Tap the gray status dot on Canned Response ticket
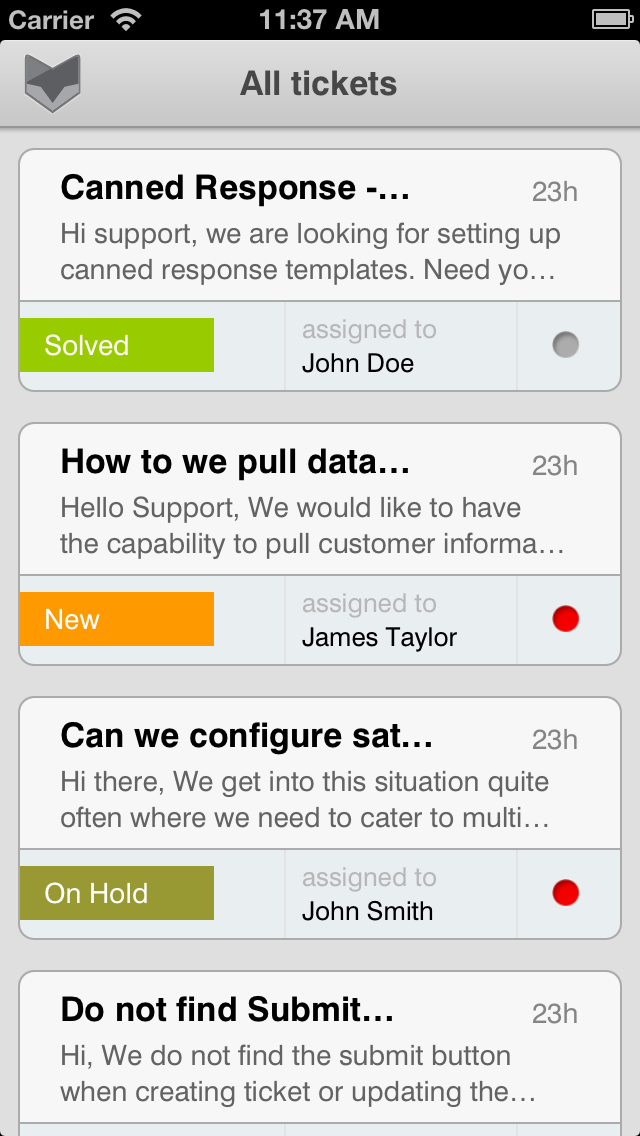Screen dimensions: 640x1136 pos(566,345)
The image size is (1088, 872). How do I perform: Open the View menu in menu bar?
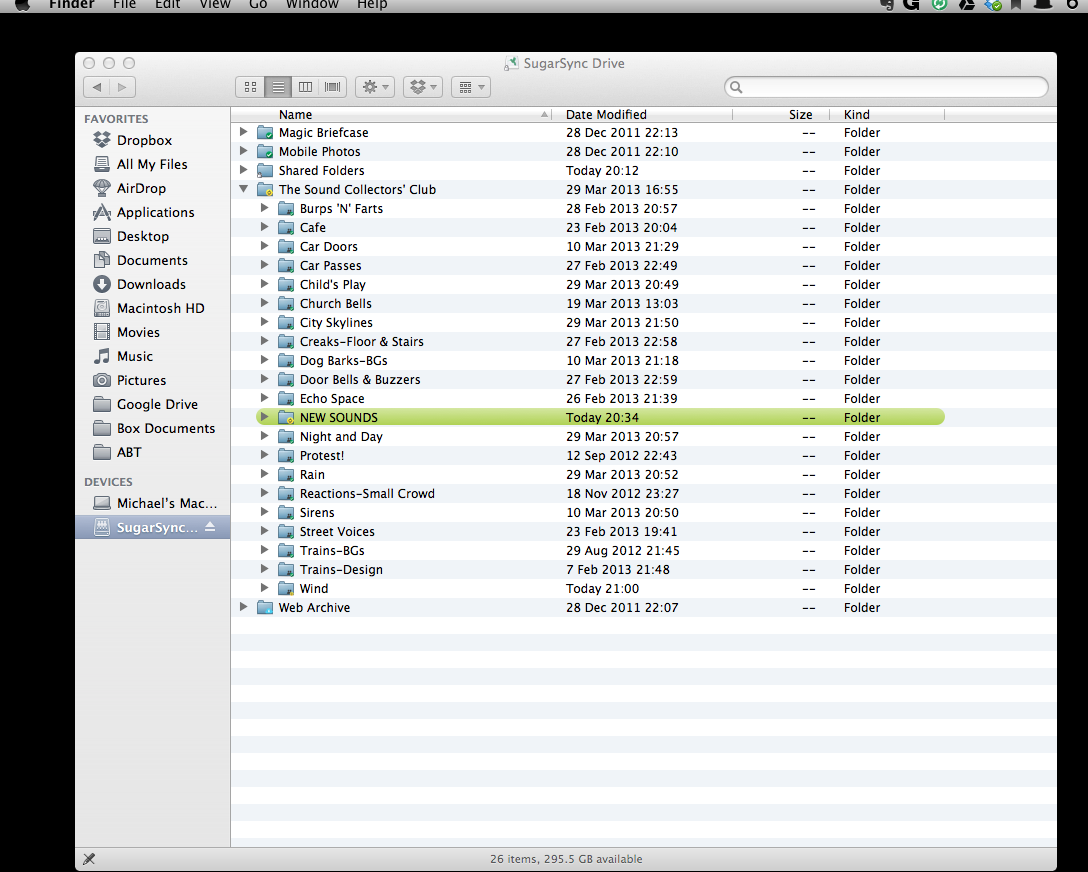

* * *

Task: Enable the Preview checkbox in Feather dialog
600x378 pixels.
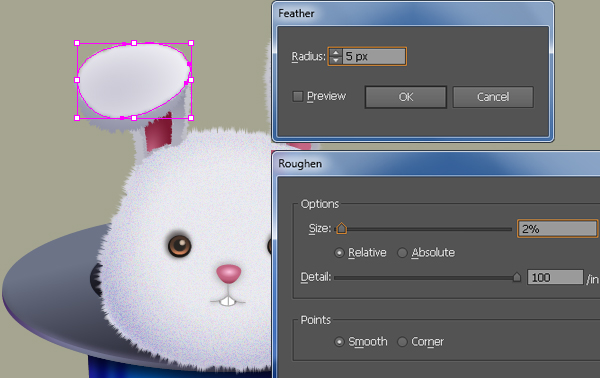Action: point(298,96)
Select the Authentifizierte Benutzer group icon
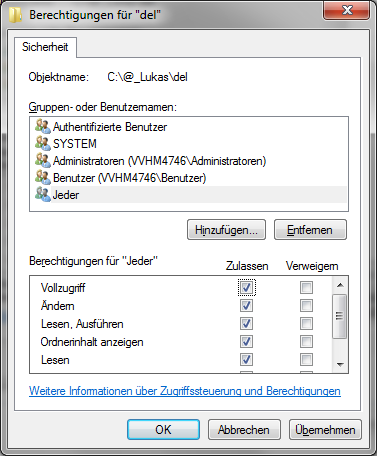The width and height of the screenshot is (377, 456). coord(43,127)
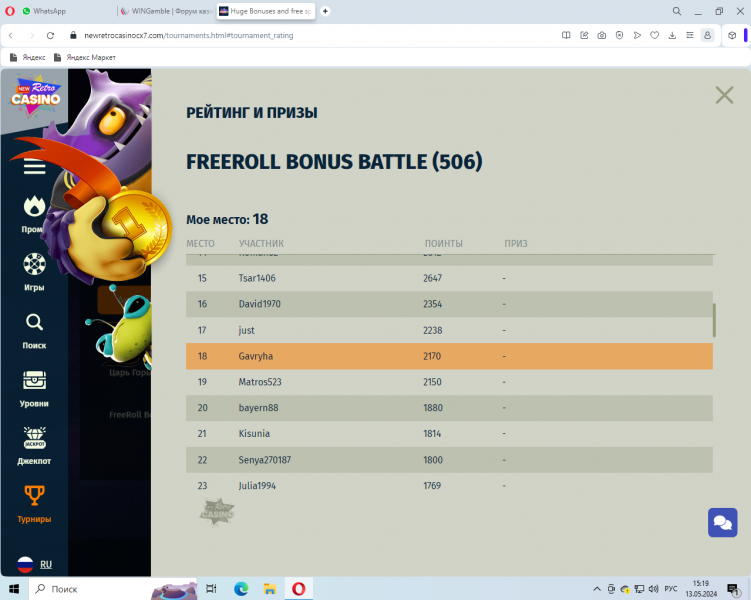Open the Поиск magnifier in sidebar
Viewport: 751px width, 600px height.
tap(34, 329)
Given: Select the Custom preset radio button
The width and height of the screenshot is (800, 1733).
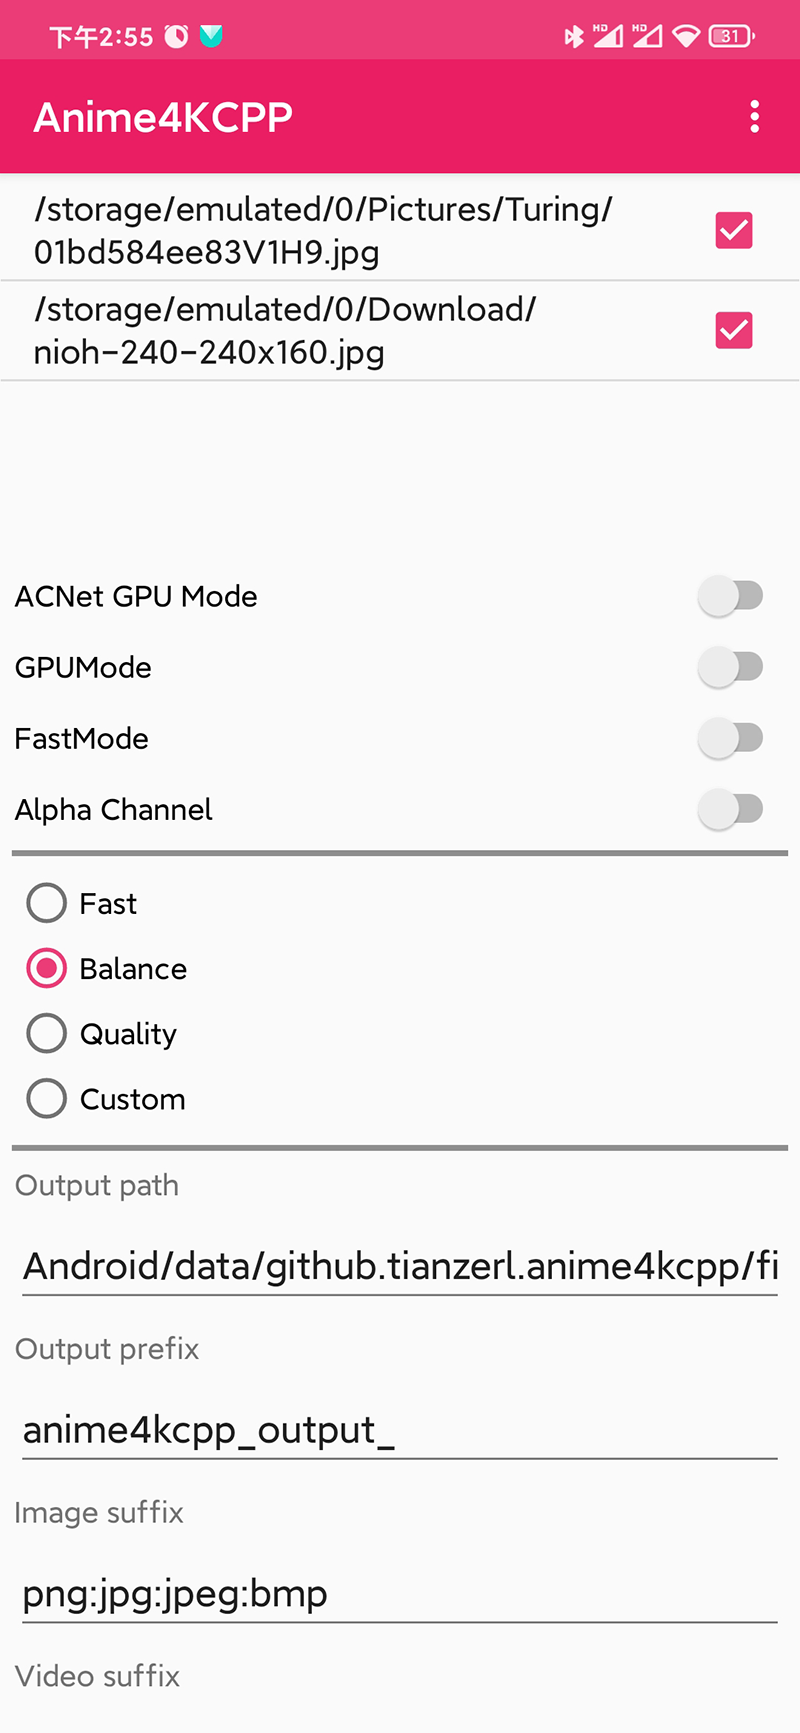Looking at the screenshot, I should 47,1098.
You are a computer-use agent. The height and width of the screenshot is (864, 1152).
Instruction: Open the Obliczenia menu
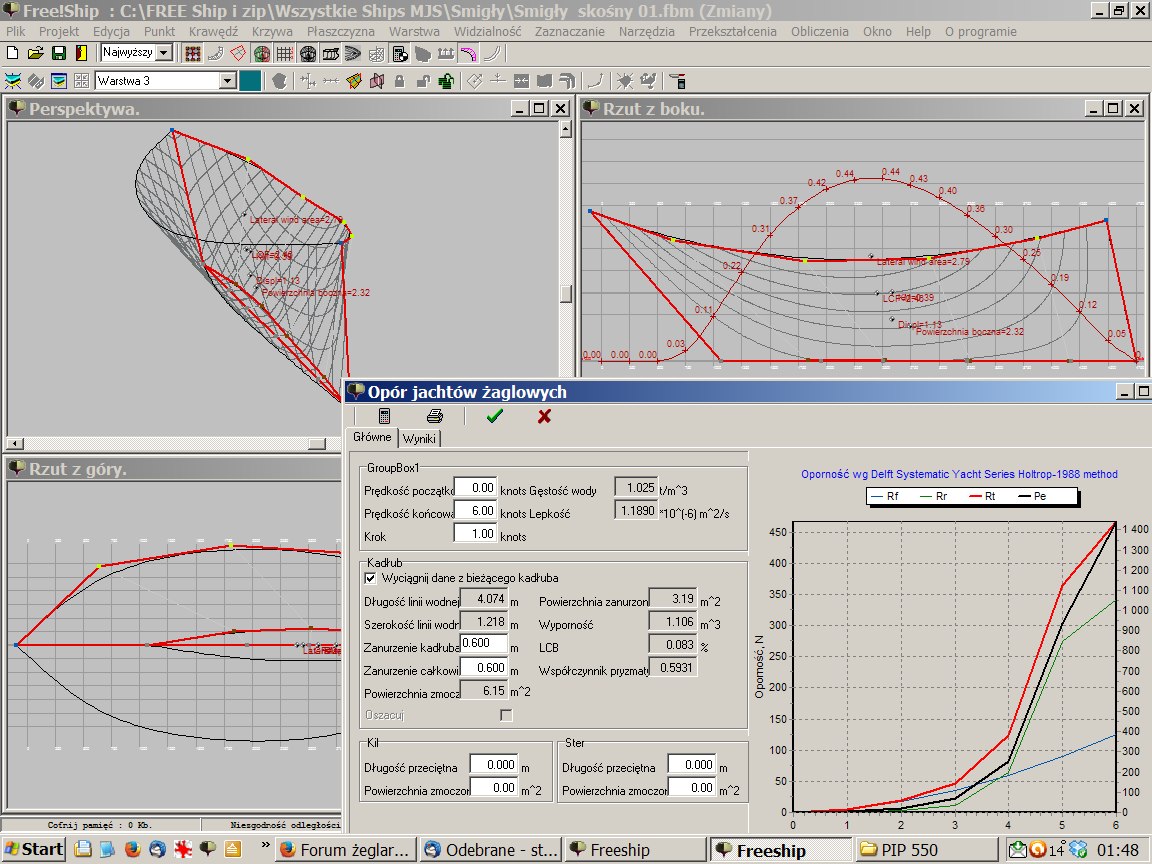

▸ **WHAT THE TASK ASKS**:
Report every line from the material above that mentions the word "menu".

▸ **SOLUTION**:
The image size is (1088, 872). How do I perform: Open the View menu in menu bar?
Instruction: Open the Obliczenia menu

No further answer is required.